Besides these cooperations groups / labour unions can use the GMD infrastructure to exchange information about current developments and prepare the next Global May Day.
Feel free to subscribe and/or contact the Global May Day mailing list [globalmayday[AT]lists.riseup.net] or use it to get in contact with other groups / labour unions (for example to initiate a Solidarity Partnership).
Why we need a Global May Day:
Worldwide we, the wage-related workers, are set in competition to support the additional value production. Regardless where we live, our gender / sex, nationality, we are interwoven in the same fight, if we want to or not. Budget cuts in social services, outsourcing, depressing wages, privatization, increasing costs of living as well as tuition fees and the destruction of natural recourses are just a few of the symptoms of the global economic system. A system that is based on exploitation and competition leads to commercialization of all aspects of our lives. We suffer from growing pressure to perform, separation, as well as the alienation of our needs and people, which we are working and living with. Be it at the workplace, university or increasingly even during childhood and youth. The logic of the market economy and the corresponding nation-state structures require that adaption to the dictate of competitiveness and the value-added production take priority over the development of emancipatory capabilities.
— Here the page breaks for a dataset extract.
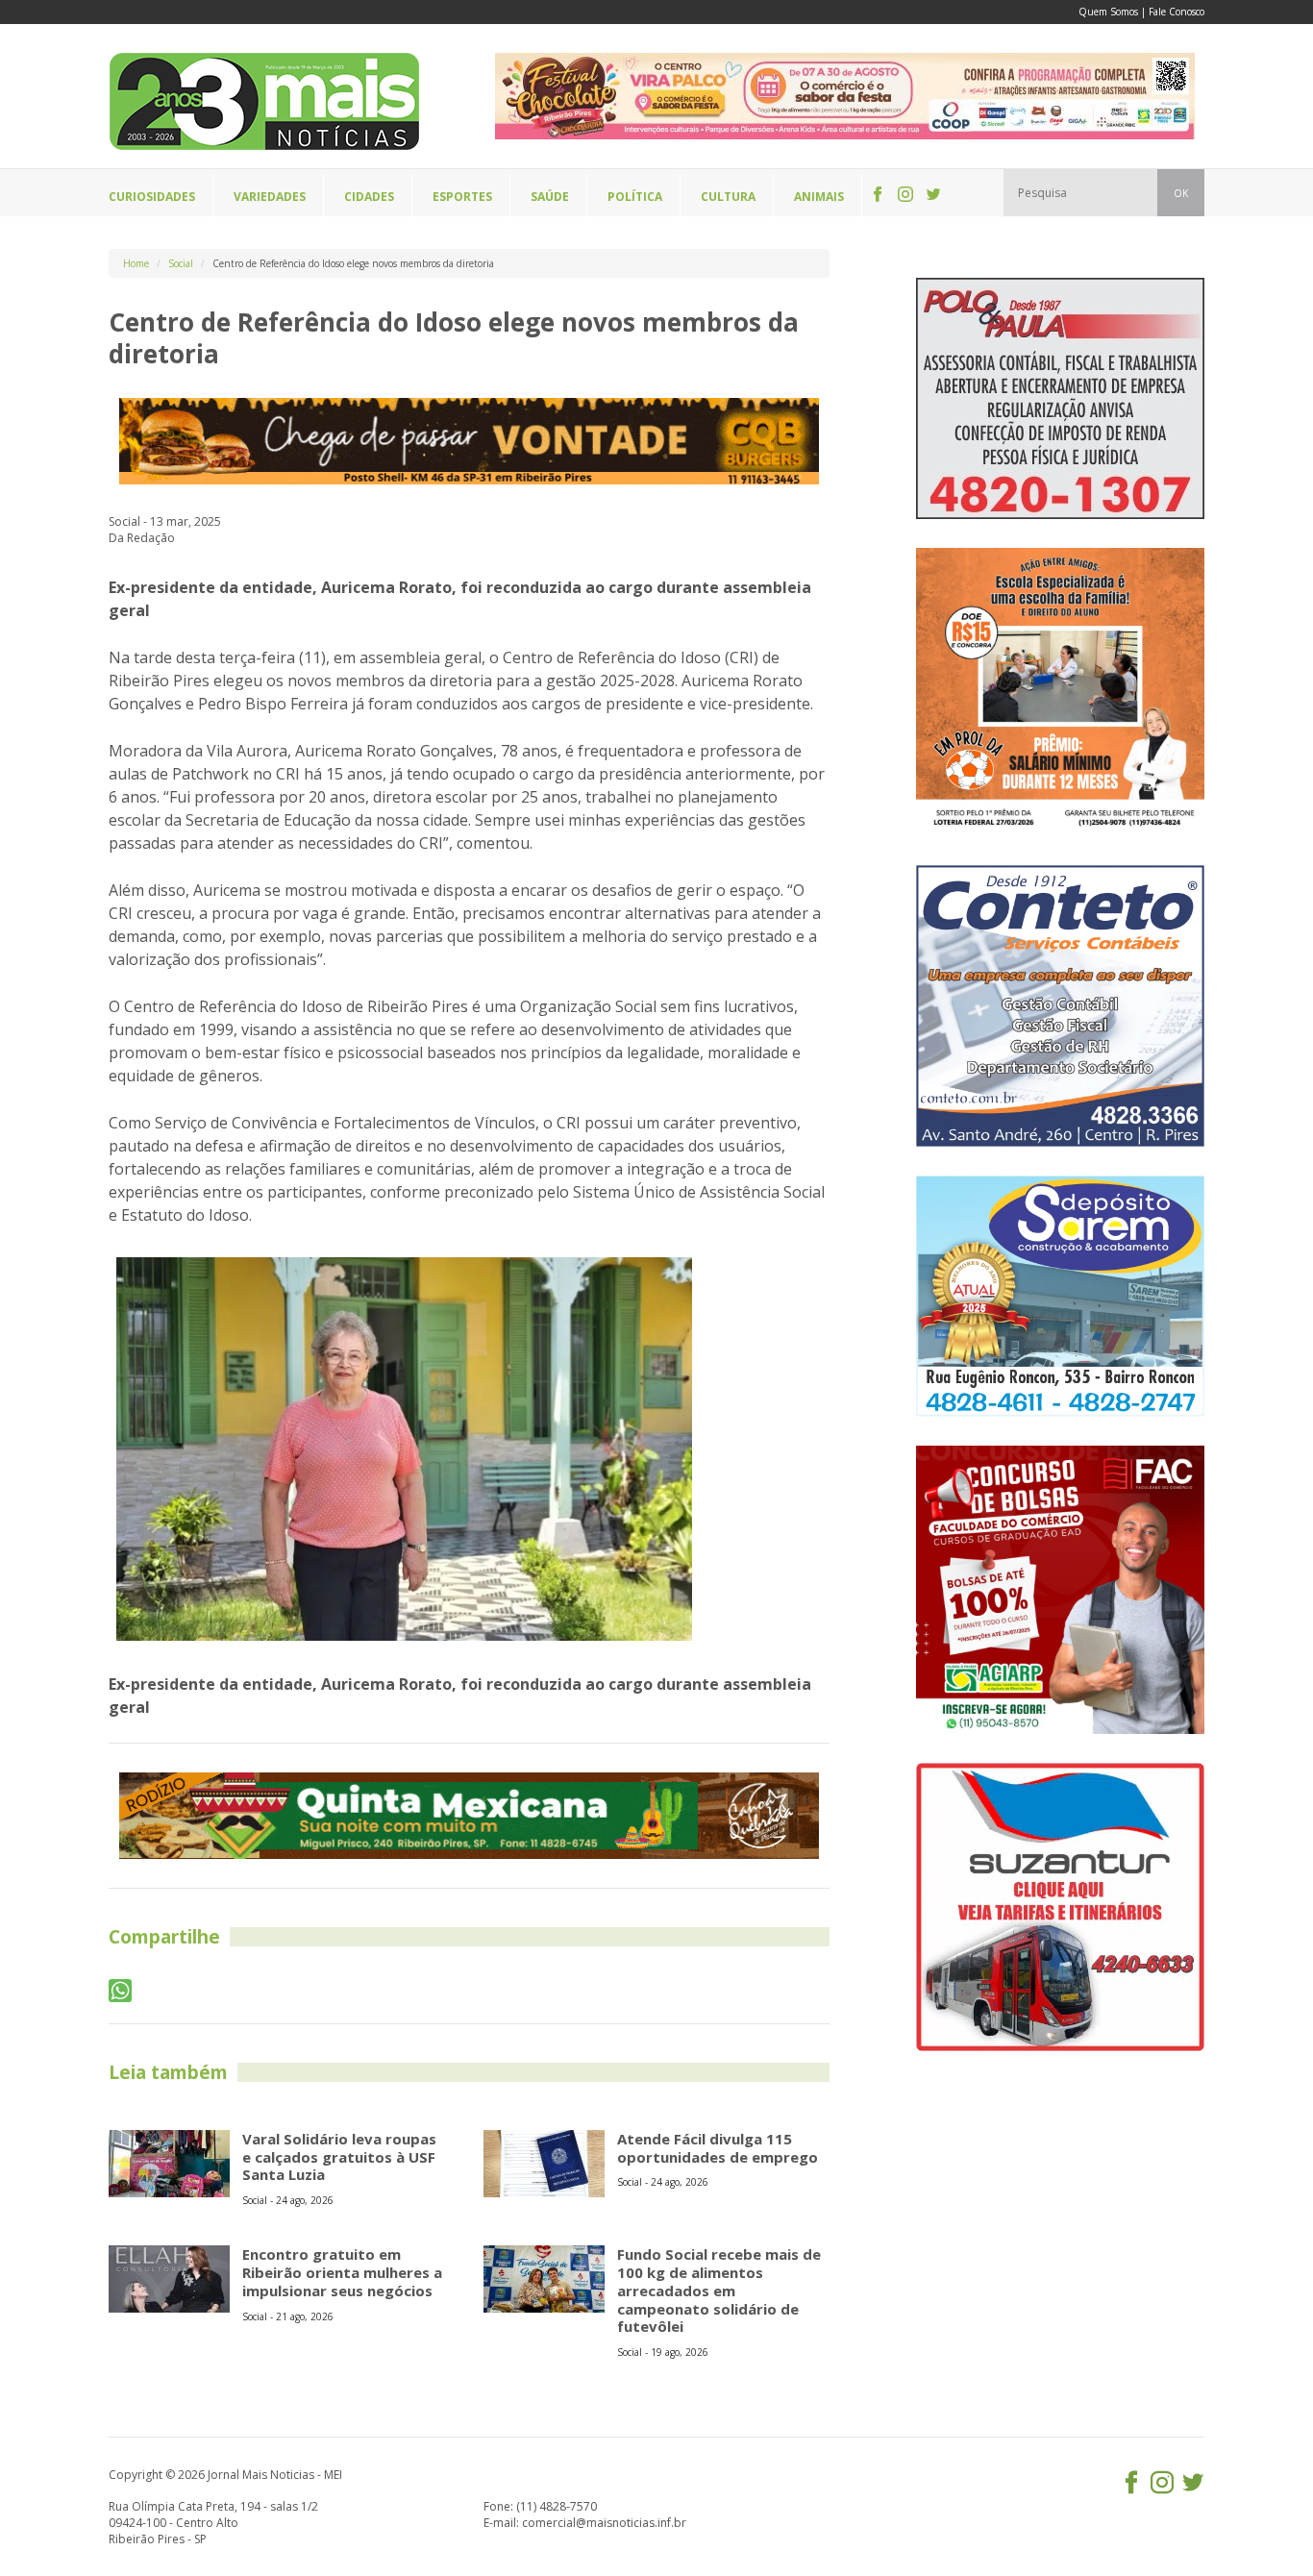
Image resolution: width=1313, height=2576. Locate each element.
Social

We do not intend to simply disrupt; we seek to overcome.
Given the transnational nature of the capitalist system, it is necessary for workers to connect on the global level.
By networking across borders, the global interconnections that shape our local conditions can be made visible. Furthermore it opens up new potentialities and scopes of action within the struggle against exploitation as well as precarious working and living conditions. The bargaining power of workers would increase tremendously, if we were to unite within the same value-added chain.
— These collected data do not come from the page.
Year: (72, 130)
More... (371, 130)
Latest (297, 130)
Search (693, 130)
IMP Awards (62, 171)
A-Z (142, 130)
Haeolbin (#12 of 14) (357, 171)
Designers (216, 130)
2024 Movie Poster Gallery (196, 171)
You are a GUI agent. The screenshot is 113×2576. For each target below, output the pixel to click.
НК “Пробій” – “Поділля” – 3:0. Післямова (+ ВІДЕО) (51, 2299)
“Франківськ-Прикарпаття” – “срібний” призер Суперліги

Especially in times of nationalism and racism, we seek the common struggle and resist being played off against each other.
For a better life for all – across all borders!
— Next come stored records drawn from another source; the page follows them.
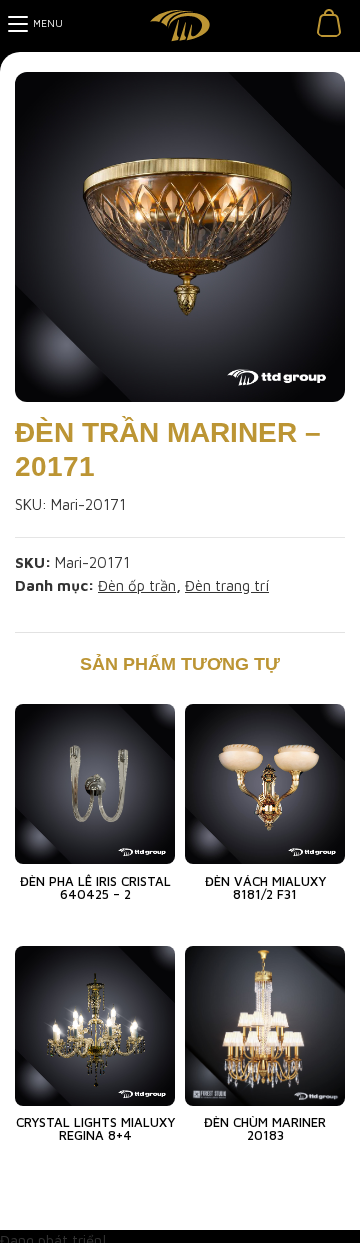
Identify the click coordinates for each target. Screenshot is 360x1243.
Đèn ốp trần (137, 585)
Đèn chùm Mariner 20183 (265, 1128)
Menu (48, 23)
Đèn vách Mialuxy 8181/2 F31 (265, 887)
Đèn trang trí (227, 585)
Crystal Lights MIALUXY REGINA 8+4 (95, 1128)
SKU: (31, 504)
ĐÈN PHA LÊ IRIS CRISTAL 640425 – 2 (95, 887)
General strikes and direct actions could have probably prevented the war raged against emancipatory forces in Rojava. Consequently we strive to empower us as workers to directly impact political developments.
Let us imagine what differences it would have made, if the striking miners in Marikana (South Africa) and workers of the BASF chemical plants located in Germany were connected and had united in their struggle given that BASF is the primary purchaser of the resources produced by the miners. Such linkages could have significantly altered or perhaps even prevented the 2012 massacre.
Another example are garment workers in Sri Lanka (producing textiles for the retailing company H&M) who fought for wages enabling them a proper living on November 27th, 2018. On the same day groups across Europe and the USA organised activities in solidarity in front of outlets of H&M. This shows that pressure can be generated through a network of actors within the value-added chain, from the producing workers to those working in the retails stores and those purchasing the product.
The same applies to strike actions taking place at Amazon: For example the labour union ver.di called for strikes in 2016 at logistical centers across Germany. Since logistical centers in Poland were used as evasive locations, the labour union IP organised solidarity actions. By now action groups are forming at Amazon centers around the world, which are also increasingly shaping a network.
Last but not least IT workers are resisting precarious working conditions and get organized across borders. As an example we want to point out the initiative Game Workers Unite! and mention the walkout by workers at Google, which was joined by tens of thousands of people in 50 cities worldwide in November 2018.